== Entries shown ==
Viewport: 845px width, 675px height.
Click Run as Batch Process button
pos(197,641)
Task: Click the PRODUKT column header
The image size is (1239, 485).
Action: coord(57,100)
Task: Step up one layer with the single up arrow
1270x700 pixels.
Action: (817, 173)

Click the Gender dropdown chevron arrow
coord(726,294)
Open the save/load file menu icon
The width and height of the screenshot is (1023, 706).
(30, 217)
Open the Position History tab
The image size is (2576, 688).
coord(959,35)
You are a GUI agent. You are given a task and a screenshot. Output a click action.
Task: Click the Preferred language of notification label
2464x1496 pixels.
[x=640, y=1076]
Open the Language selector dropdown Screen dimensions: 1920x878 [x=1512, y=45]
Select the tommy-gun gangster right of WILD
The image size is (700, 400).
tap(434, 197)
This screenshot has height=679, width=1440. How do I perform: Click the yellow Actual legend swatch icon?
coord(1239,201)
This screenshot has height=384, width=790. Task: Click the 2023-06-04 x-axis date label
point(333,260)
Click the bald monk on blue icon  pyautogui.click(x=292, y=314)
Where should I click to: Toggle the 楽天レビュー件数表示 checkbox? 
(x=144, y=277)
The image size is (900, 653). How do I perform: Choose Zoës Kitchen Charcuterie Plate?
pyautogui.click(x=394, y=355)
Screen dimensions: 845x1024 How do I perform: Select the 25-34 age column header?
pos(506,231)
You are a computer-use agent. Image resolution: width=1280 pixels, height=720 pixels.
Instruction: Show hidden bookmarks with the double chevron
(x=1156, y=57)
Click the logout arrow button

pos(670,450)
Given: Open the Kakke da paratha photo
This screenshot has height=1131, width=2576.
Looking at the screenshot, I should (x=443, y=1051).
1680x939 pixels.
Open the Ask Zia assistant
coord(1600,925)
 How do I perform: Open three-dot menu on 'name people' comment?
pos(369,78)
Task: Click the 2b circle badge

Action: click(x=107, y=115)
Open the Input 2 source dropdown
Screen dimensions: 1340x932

== Brief ==
Please restate the data word for word, every record included.

== Answer area ==
Viewport: 845px width, 675px height.
Click Run as Batch Process button
pos(197,641)
Task: Click the PRODUKT column header
The image size is (1239, 485).
Action: coord(57,100)
Task: Step up one layer with the single up arrow
1270x700 pixels.
Action: (817, 173)

Click the Gender dropdown chevron arrow
coord(726,294)
Open the save/load file menu icon
The width and height of the screenshot is (1023, 706).
(30, 217)
Open the Position History tab
The image size is (2576, 688).
coord(959,35)
You are a GUI agent. You are given a task and a screenshot. Output a click action.
Task: Click the Preferred language of notification label
2464x1496 pixels.
[x=640, y=1076]
Open the Language selector dropdown Screen dimensions: 1920x878 [x=1512, y=45]
Select the tommy-gun gangster right of WILD
The image size is (700, 400).
tap(434, 197)
This screenshot has height=679, width=1440. How do I perform: Click the yellow Actual legend swatch icon?
coord(1239,201)
This screenshot has height=384, width=790. Task: Click the 2023-06-04 x-axis date label
point(333,260)
Click the bald monk on blue icon  pyautogui.click(x=292, y=314)
Where should I click to: Toggle the 楽天レビュー件数表示 checkbox? 
(x=144, y=277)
The image size is (900, 653). How do I perform: Choose Zoës Kitchen Charcuterie Plate?
pyautogui.click(x=394, y=355)
Screen dimensions: 845x1024 How do I perform: Select the 25-34 age column header?
pos(506,231)
You are a computer-use agent. Image resolution: width=1280 pixels, height=720 pixels.
Instruction: Show hidden bookmarks with the double chevron
(x=1156, y=57)
Click the logout arrow button

pos(670,450)
Given: Open the Kakke da paratha photo
This screenshot has height=1131, width=2576.
Looking at the screenshot, I should (x=443, y=1051).
1680x939 pixels.
Open the Ask Zia assistant
coord(1600,925)
 How do I perform: Open three-dot menu on 'name people' comment?
pos(369,78)
Task: Click the 2b circle badge

Action: click(x=107, y=115)
Open the Input 2 source dropdown
Screen dimensions: 1340x932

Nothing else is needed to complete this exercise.